Kostadin "The Laptop" Angelov (Костадин Ангелов - Лаптопа) (born 9 January 1973) is a Bulgarian football manager, who is currently the manager of Akademik Sofia. He holds a Pro license from the Bulgarian Coaching School and a higher education with a master's degree from the NSA "Vasil Levski" with a degree in Sports Management. He has two children, Gergana Angelova (born 1999), and Daniel Angelov (born 2007).

==Early life and career==
He grew up in the school of CSKA and competed for "Chardafon" (Gabrovo) and "Vidima-Rakovski" (Sevlievo).

==Coaching career==
He started his coaching career in Sevlievo, as an assistant to Plamen Markov, setting a record for the youngest specialist leading a team in Group A. After Plamen Markov left, when the club's management voted for him, he managed to promote the team of FC "Vidima-Rakovski" (Sevlievo) to the highest Bulgarian division, the A Group. In 2008, he was appointed head coach of Botev (Plovdiv), in 2009 he left for Indonesia, where he coached the team of "Pro Duta". In September 2010, he was appointed as coach of Pirin (Blagoevgrad). He managed to preserve Pirin (Blagoevgrad)'s place in the A Group despite the difficult financial situation of the club.
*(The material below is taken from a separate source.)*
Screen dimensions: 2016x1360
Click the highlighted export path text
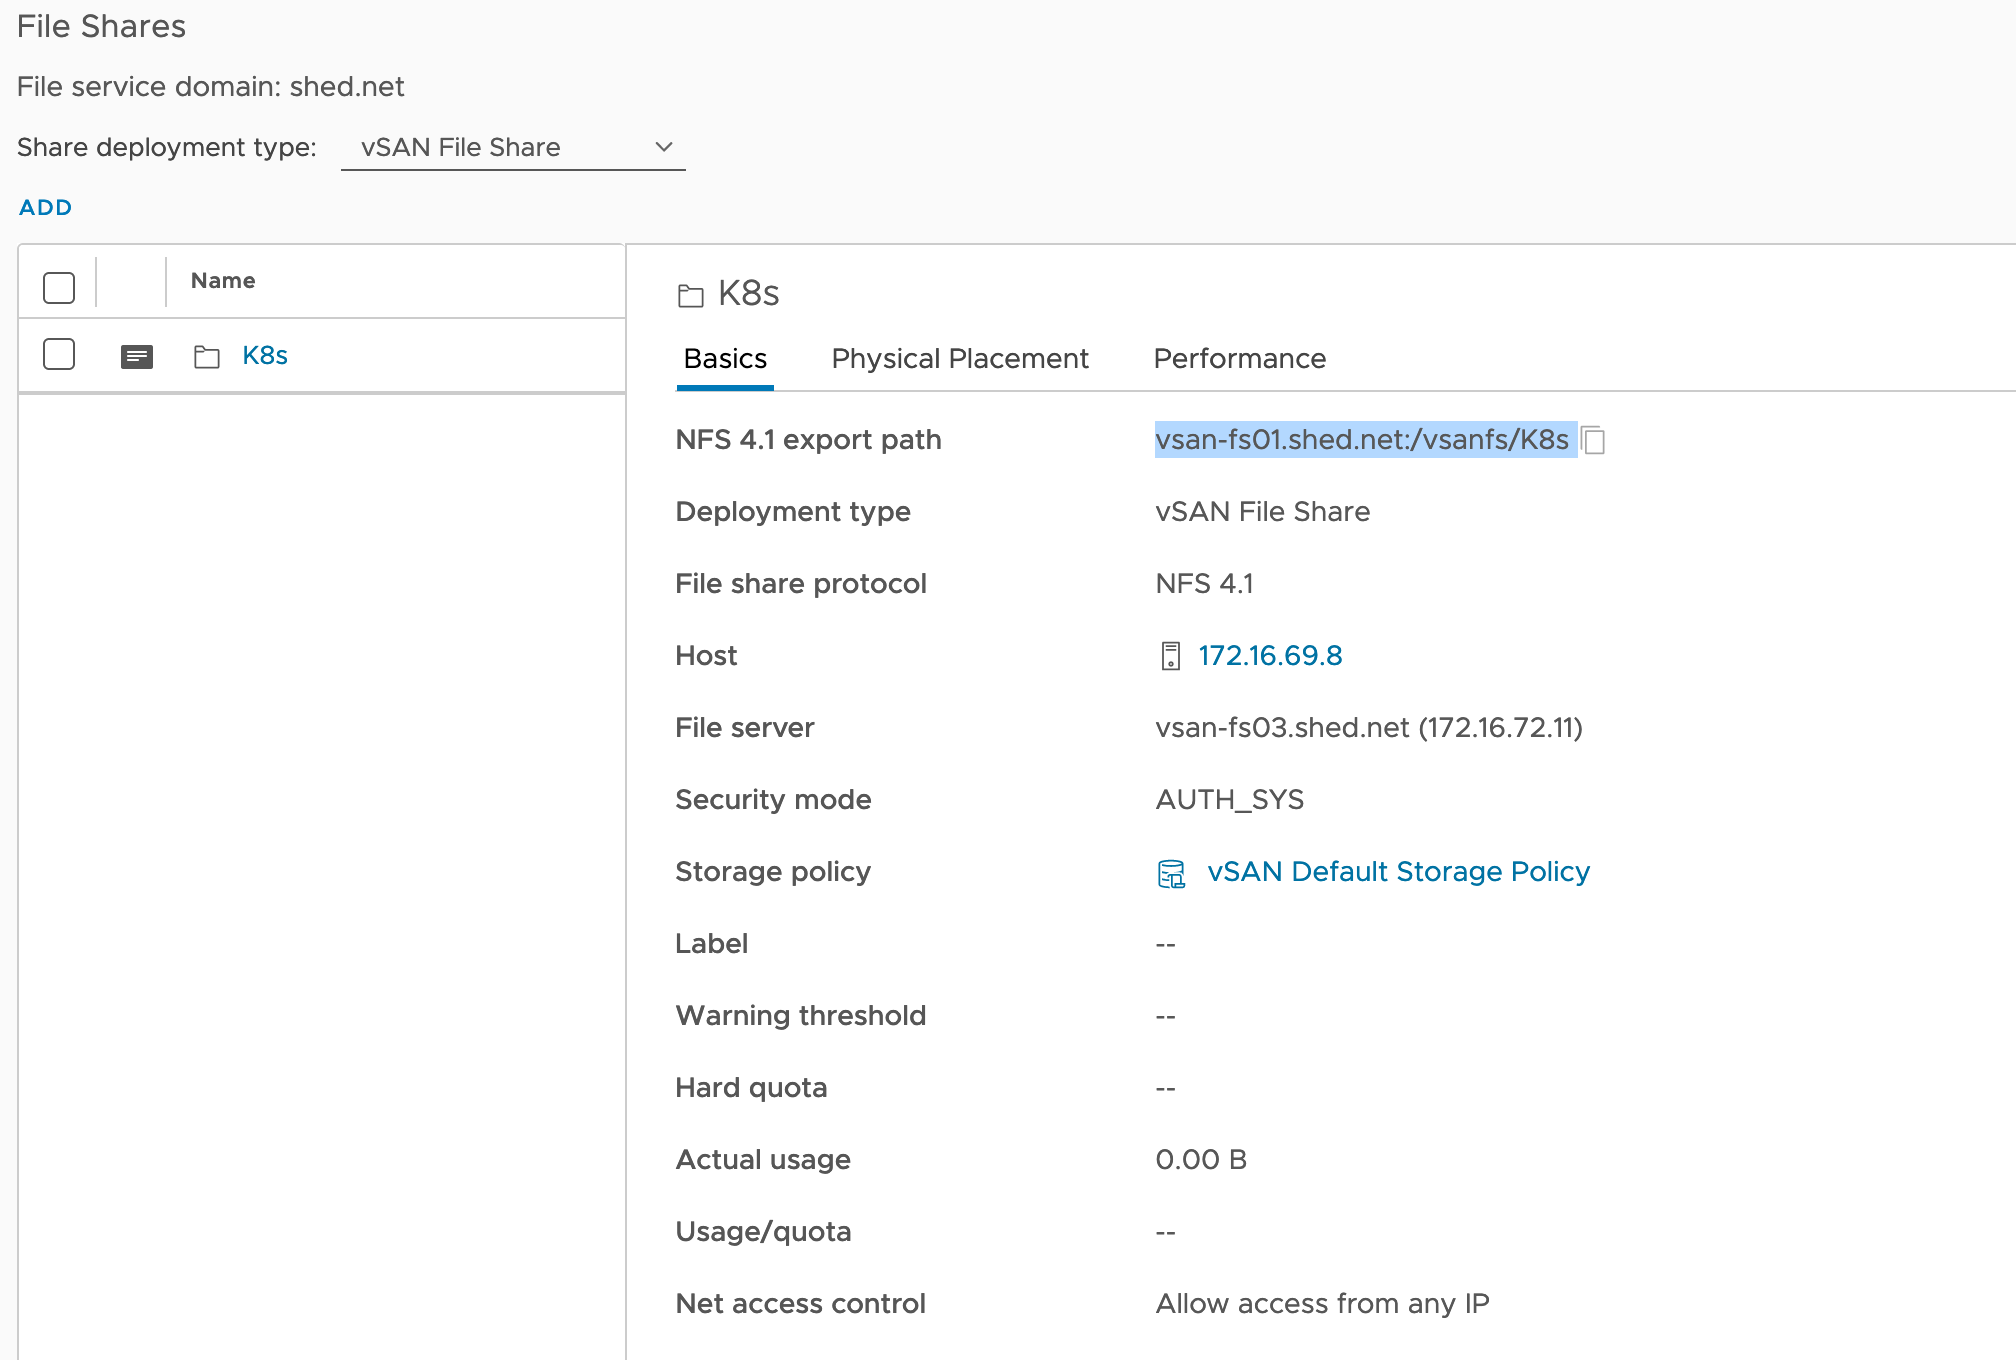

After the bankruptcy of Pirin (Blagoevgrad), he took over FC Vidima-Rakovski (Sevlievo) for the second time, and in the decisive promotion/relegation playoff for the A Group, he managed to save the Sevlievo team as well, thus becoming the only coach who has managed to retain the top flight status of two teams in one season. In 2013, he led Pirin "Gotse Delchev" in "A" group and in 2014-2015 Oborishte (Panagyurishte) in "B" group. He left the club, leaving him in the first place. In 2015, he took over Vitosha (Bistritsa) in amateur football and in 3 years he managed to climb the club to the First League after a barrage against Neftohimik (Burgas). In 2018 he managed to save the football club Vitosha (Bistritsa), winning the barrages for promotion / stay in the First League against Pirin (Blagoevgrad) and Lokomotiv (Sofia). The following year he retired from coaching and began to hold the position of general manager of Vitosha (Bistritsa). He has the main credit for the ascent of Vitosha from the amateur to the top league. In October 2020, Angelov returned to management, being appointed as head coach of Yantra Gabrovo, replacing Stoyan Atsarov.